At the time, circus, which, in its purest state dates back to Roman times, but as a more formal art form is celebrating its 250th year, seemed to have become a little caricatured; still focused on thrills, spills and tadas.

Snider’s family had begun to experiment with the genre and move away from animal acts and sparkly costumes. They gifted local community organisations with some of their earnings. Hippy, political and, in her own words ‘revolutionary,’ they began to revive the more poetic, dramatic aspects of circus, as a backcloth for the more daring feats of human endurance served up in their shows.

Says the writer: “I was raised on Shakespeare and political theatre and by these amazing theatrical, musical clowns.
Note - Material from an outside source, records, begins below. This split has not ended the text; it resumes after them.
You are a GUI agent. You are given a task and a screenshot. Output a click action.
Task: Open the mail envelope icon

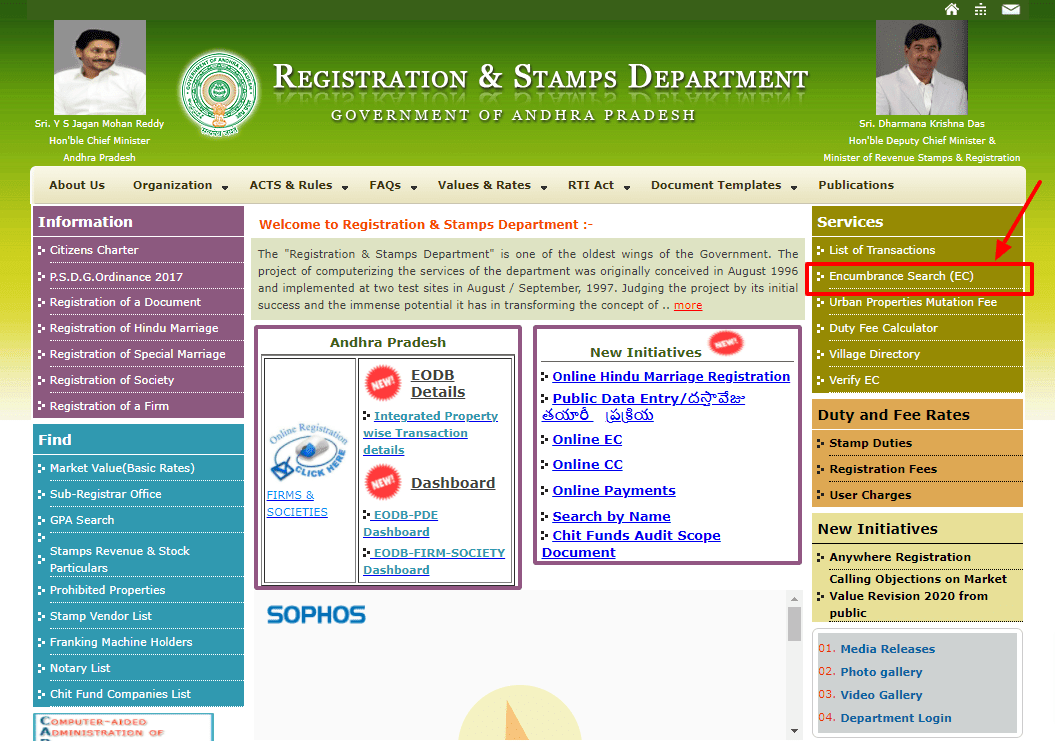coord(1011,9)
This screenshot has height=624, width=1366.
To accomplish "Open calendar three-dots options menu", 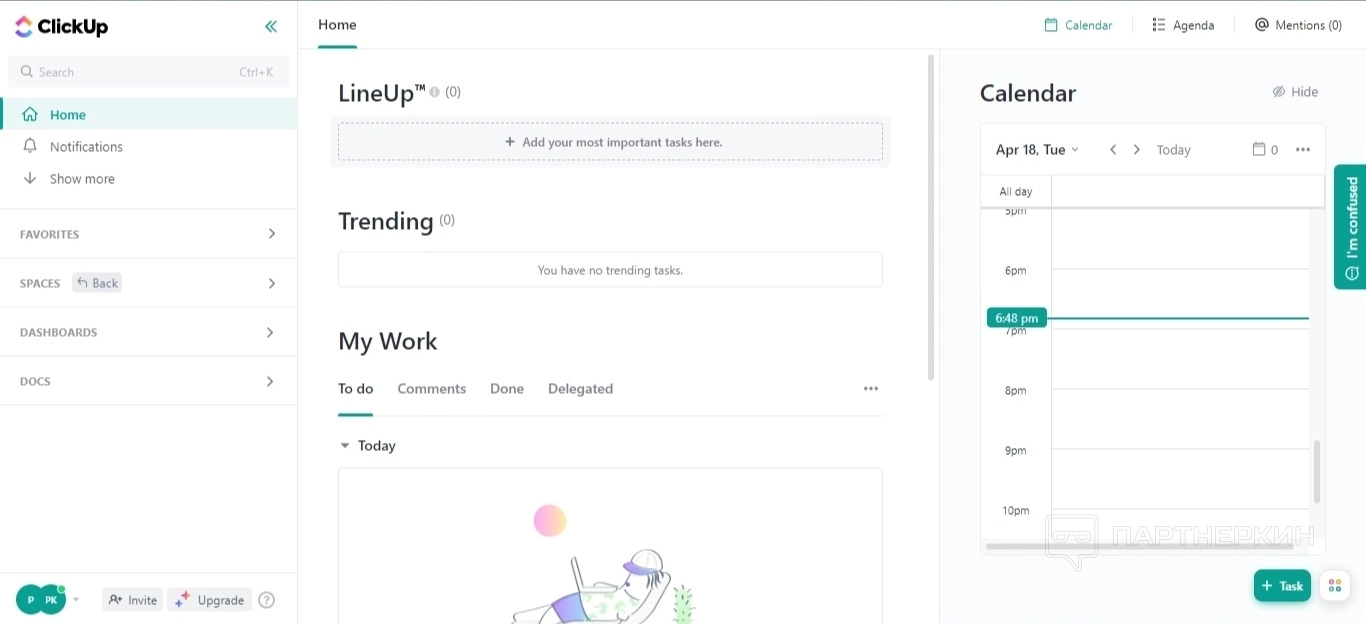I will coord(1302,150).
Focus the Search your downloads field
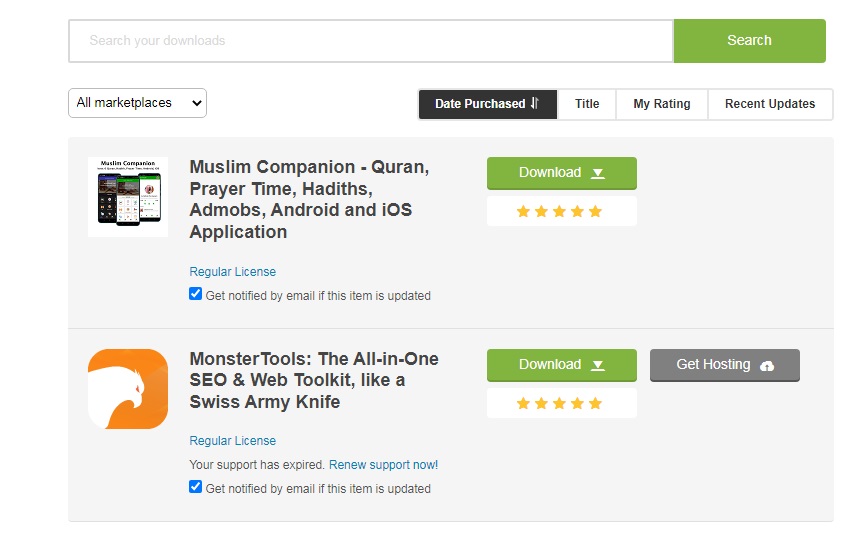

My mother worked for the rebellious, San Francisco Mime Troupe.”

Indeed, Snider herself moved onto work for many years with the radical outfit, Cirque Du Soleil, whose creation was influenced by the Pickles, and later began directing her own shows.

The mother-of-two, who was an advisor on America’s Got Talent, is also keen to unify and honour both traditions of the artform, and ameliorate the white trash, caravan persona, at times awarded to the travelling troupes by a cultural elite.

“The conflict has been between this idea of high art and low art, between trailer park and theatre” she asserts. “It’s not that one is art and the other is not. “That was the conversation that was being asked and I found it borderline offensive. I always wanted to play both.

 “Traditional circus is not as intellectual as say Shakespeare or Mozart, but there is still art and comedy,” she explains. “And for me there is still huge value in bringing people together in a big top tent to share these experiences.”

The first turning point in Snider’s life came when acclaimed film director, Robert Altman, cast her entire family and circus troupe in his film, Popeye, with Robin Williams and Shelley Duvall.

He whisked them all off to the island of Malta for five months, which had become Olive Oyl’s home, Sweet Haven.  Snider had an immediate epiphany: “It was the best five months of my life. I left the US for the first time and was in Europe. I was fascinated with Robert Altman’s work and how he constructed a scene. I knew immediately that I wasn’t meant to live in the US but in some foreign land.”

She missed a trip with the Pickles Family to the Round House in London in 1981 but later moved to the British capital and never returned to the States. Life events later took her to Montreal, where she has remained and feels safe.

“From the age of 10, I wanted to do circus. But I wanted to do more than circus,” she says. Her aim to fuse the old with the new and still dazzle audiences has been realised.

The 7 Fingers previous show, Traces, at the Fringe was a stellar hit with sell out audiences; the bar was set high. Never one to sit on her laurels she is currently refining Sisters, a show that explores the passionate relationship between two sisters through contemporary circus: “We are very excited about the project. But we should let this show live a bit longer before bringing it to the Fringe.’

Ten-years-ago Snider was fighting for her own health. Today, she says the planet is the sick one and the politicians who are in charge. Her goal has become expansive: “It’s a little disconcerting. The world is now going through an illness.

“I’m thinking: ‘I didn’t survive cancer for this! I had a deep, deep desire to be here because the world is so beautiful, my children are beautiful, and does it really need to be so hard? Can we just figure this shit out together!”

Réversible certainly starts the glitter ball rolling.